I contadini sarebbero “arrabbiati”, sempre secondo l‘Outlook Magazine, perché la terra gli viene spesso confiscata senza che gli vengano accordati compensi sufficienti o per i metodi spesso arbitrari con cui i funzionari procedono alle acquisizioni, senza avvertimenti e tramite minacce. “Le storie di sgomberi forzati – è scritto nel rapporto – e le sanguinose proteste nelle aree rurali sono ormai comuni negli ultimi anni, a causa della conversione di aree rurali convertite in zone per la costruzione di parchi industriali, abitazioni, strade e ferrovie”.
A Pechino i leader politici, “ossessionati dal mantenimento della stabilità, hanno faticato a comprendere il malcontento pubblico. Questo deriva spesso dalla corruzione, dall’inquinamento e dall’accaparramento illegale di terre da parte di funzionari locali che cercano di promuovere lo sviluppo ad ogni costo”. Per questo nel rapporto vengono messi sotto la lente di ingrandimento i casi di scontro e le sommosse, cui il governo centrale non ha ancora trovato le giuste contro misure.
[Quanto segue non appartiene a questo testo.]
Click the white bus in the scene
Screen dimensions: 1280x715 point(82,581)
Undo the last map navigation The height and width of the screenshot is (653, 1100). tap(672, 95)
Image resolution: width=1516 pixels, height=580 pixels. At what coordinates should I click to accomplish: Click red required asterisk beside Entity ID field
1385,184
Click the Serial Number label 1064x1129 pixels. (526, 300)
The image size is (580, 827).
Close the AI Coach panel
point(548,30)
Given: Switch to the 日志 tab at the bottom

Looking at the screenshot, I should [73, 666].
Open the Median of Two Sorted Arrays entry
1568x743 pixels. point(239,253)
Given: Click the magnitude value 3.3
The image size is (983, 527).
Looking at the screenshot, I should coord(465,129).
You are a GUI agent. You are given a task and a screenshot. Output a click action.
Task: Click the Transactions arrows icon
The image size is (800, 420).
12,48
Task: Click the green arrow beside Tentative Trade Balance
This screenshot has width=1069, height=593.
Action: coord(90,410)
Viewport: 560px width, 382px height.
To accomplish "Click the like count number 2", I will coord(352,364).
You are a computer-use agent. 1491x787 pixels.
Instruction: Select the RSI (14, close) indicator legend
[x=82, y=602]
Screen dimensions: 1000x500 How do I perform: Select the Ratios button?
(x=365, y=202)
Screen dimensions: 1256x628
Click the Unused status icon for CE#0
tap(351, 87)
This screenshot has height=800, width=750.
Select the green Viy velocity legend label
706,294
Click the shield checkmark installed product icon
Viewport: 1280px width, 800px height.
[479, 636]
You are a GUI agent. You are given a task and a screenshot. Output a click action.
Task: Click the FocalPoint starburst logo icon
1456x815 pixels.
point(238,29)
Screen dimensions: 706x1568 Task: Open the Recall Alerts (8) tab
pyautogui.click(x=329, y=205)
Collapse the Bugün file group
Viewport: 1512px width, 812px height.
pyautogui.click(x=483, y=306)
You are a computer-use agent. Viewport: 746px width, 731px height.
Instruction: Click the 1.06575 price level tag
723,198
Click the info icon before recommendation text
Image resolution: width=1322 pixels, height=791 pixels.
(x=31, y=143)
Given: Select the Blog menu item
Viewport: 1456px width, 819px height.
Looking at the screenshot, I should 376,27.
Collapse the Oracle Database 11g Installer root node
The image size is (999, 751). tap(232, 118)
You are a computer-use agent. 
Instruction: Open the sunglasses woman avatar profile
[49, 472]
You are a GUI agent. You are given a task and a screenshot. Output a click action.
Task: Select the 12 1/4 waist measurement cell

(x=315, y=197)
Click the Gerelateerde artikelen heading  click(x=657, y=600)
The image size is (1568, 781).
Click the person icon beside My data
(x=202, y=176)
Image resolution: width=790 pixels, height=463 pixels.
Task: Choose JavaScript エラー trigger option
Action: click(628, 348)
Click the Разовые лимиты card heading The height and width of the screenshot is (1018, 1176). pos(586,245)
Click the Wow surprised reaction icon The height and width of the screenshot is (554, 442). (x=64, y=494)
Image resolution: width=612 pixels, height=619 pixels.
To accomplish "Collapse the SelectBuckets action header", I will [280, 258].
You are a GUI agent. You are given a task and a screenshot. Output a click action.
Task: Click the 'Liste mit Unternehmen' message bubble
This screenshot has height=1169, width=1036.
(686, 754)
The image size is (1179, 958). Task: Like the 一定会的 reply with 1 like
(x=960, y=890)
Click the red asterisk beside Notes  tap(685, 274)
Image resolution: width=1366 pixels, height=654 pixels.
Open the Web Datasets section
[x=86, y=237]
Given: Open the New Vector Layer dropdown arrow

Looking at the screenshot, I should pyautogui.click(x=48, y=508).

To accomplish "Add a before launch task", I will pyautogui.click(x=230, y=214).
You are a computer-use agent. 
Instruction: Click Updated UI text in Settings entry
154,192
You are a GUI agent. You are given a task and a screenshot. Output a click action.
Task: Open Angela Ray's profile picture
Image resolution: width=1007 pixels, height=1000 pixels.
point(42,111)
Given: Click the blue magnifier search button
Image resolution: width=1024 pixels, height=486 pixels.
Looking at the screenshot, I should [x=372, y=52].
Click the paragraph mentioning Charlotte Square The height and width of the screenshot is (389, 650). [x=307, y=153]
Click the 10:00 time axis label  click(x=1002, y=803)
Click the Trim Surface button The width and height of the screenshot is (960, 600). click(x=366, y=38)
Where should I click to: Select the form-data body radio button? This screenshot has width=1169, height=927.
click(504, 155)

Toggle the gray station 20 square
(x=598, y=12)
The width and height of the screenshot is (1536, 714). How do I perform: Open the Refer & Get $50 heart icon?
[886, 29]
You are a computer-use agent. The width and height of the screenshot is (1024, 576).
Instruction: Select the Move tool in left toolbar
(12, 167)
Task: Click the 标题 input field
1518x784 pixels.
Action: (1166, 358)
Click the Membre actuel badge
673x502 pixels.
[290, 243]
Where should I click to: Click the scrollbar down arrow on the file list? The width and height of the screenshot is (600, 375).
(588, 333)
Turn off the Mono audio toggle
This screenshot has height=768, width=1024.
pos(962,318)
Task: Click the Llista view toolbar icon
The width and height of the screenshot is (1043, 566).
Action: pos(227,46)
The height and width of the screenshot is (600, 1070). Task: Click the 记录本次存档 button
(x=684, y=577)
Secondo molti agricoltori “i funzionari locali sarebbero in combutta con gli sviluppatori immobliari per imbrogliare i contadini e ottenere terreni a bassi pressi, per poi guadagnare sulla vendita a fini industriali”. I sequestri illegali e forzati – hanno scritto i giornalisti cinesi – sono diventate le cause più più comuni per le proteste di massa. Il mese scorso, le proteste di centinaia di abitanti a Wukan, un villaggio del Guangdong, sono degenerate in violenza con “la distruzione di edifici, veicoli e violenze contro la polizia locale”.
Il Ministero delle Risorse avrebbe recentemente scoperto che più di 18.500 ettari di terra sono stati utilizzati impropriamente nei primi sei mesi dell’anno. Un terzo di esso sarebbe composto dai terreni agricoli sequestrati ai contadini.